## Goal of the exercise
The task requires repeating, word for word, the lines from the one with "Task: Tap the ByeDPI section header" through the end of the material, leaving out all pictures.
_ _ _ _
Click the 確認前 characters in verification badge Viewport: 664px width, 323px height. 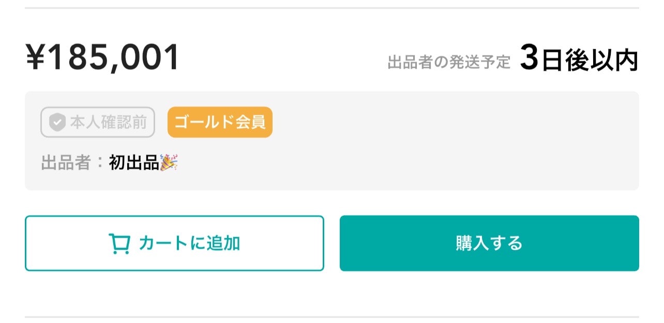click(x=127, y=123)
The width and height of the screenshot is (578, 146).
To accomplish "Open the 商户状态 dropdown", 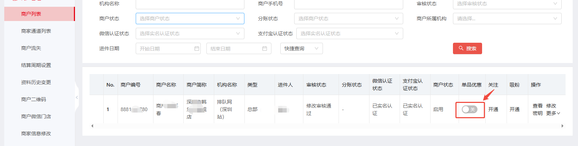I will coord(190,19).
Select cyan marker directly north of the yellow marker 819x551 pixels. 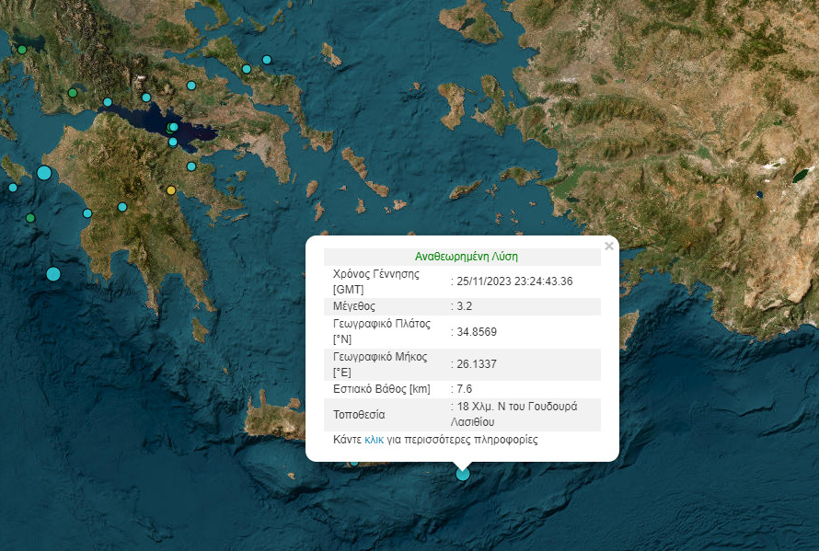coord(191,166)
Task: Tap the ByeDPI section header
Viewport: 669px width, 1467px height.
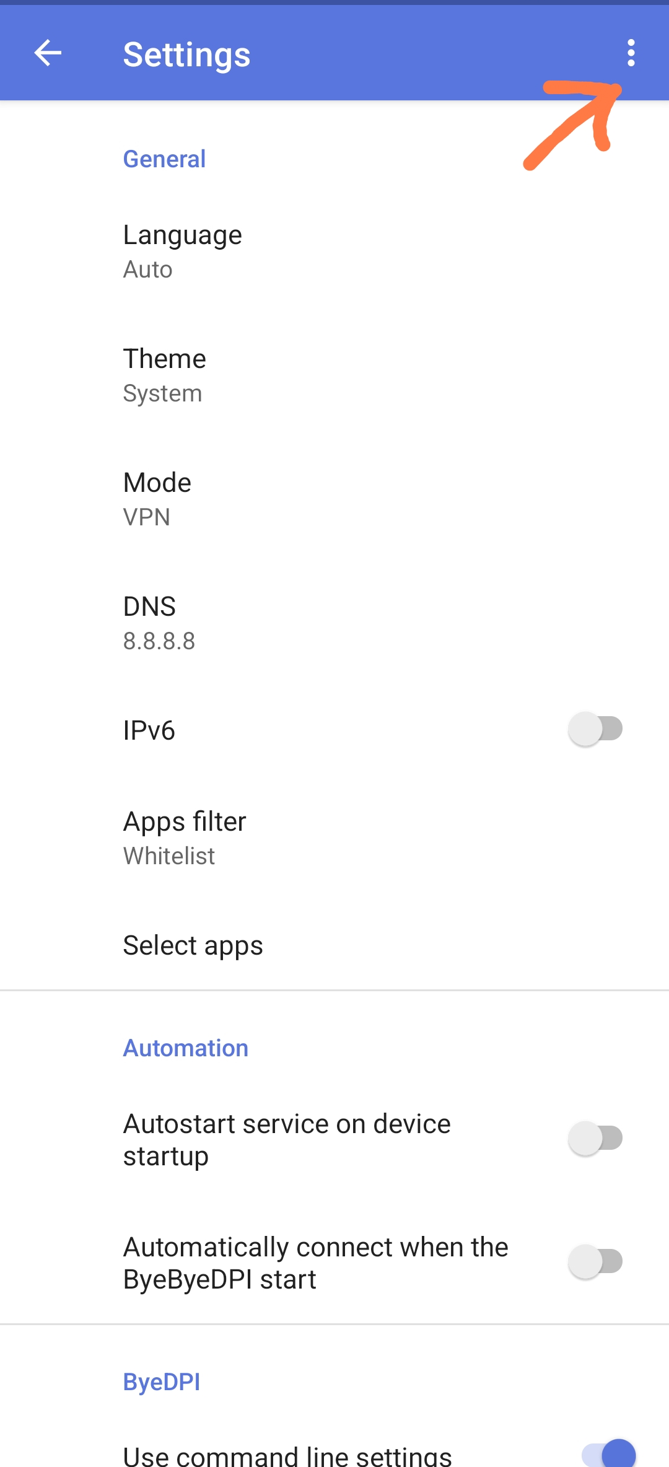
_ _ _ _
## Answer to this exercise
Task: Tap the ByeDPI section header
Viewport: 669px width, 1467px height.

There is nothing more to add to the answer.